HONG KONG - The second suspect accused of a savage knife attack on a journalist in Hong Kong told a court Friday that he was beaten in custody, alleging that police were under pressure from the Chinese government to solve the crime.
It came a day after his alleged accomplice also told Hong Kong's High Court that he was assaulted in custody.
The two men have been charged over the attack on Kevin Lau, former editor of the investigative Ming Pao newspaper, in a brutal street stabbing in broad daylight in February last year before escaping on a motorcycle.
The attack intensified fears over press freedom in Hong Kong.
Defendants Yip Kim-wah and Wong Chi-wah, both 39, were detained in mainland China before being returned to Hong Kong in mid-March last year.
They deny charges of malicious wounding with the intent to cause grievous bodily harm.
Wong on Friday claimed he was assaulted on multiple occasions while in police custody in China after refusing to admit to allegations that he and Yip were involved in the wounding case.
"They hit my face and my chest and abdomen" with their fists, said Wong.
"They kept asking me to confess," he said.
"They told me the central government placed great emphasis on this case, and... they must have someone to admit it," he said.

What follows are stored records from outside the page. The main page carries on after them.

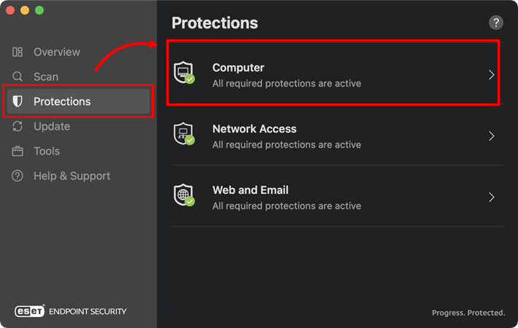Expand Computer section with its chevron
The width and height of the screenshot is (518, 328).
pyautogui.click(x=492, y=75)
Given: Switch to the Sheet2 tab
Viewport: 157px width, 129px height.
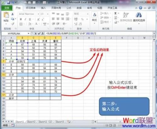Looking at the screenshot, I should pyautogui.click(x=31, y=122).

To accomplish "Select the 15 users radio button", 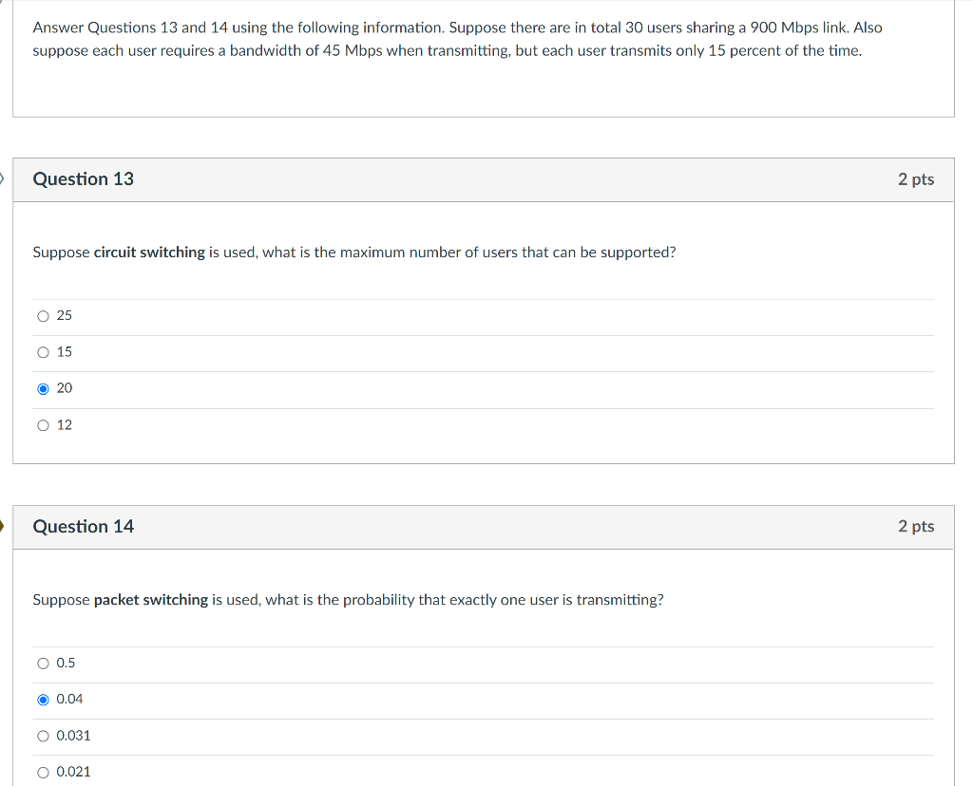I will (x=43, y=351).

Wong added he was also physically attacked by Hong Kong officers who collected him from the border with China, saying he was slapped and hit.
Yip, in his testimony on Thursday, said he too was beaten into confessing to the crime.
But in cross-examination prosecution lawyer Nicholas Adams asked Wong why a picture of Lau was found on his mobile phone.
"You've got this photo of Lau in your phone so you could identify him when you went to chop him," Adams suggested.
Wong, who said he was nowhere near the crime scene at the time of the stabbing, said the photo had been planted on his phone by Chinese police.
Earlier in the trial, 50-year-old Lau, who was stabbed six times, recalled how he was attacked by "a hard object" before a motorcycle carrying two men sped off.
The attack came just weeks after Lau was removed from his position at the helm of the Ming Pao and replaced with an editor deemed to be pro-Beijing.
His sacking triggered staff protests and widespread fears that Beijing was tightening control of the press in the semi-autonomous territory.
Hong Kong was a British colony until it was handed back to China in 1997 and is ruled under a "one country, two systems" deal.
The system allows it far greater civil liberties than those enjoyed on the Chinese mainland, including freedom of speech and the right to protest.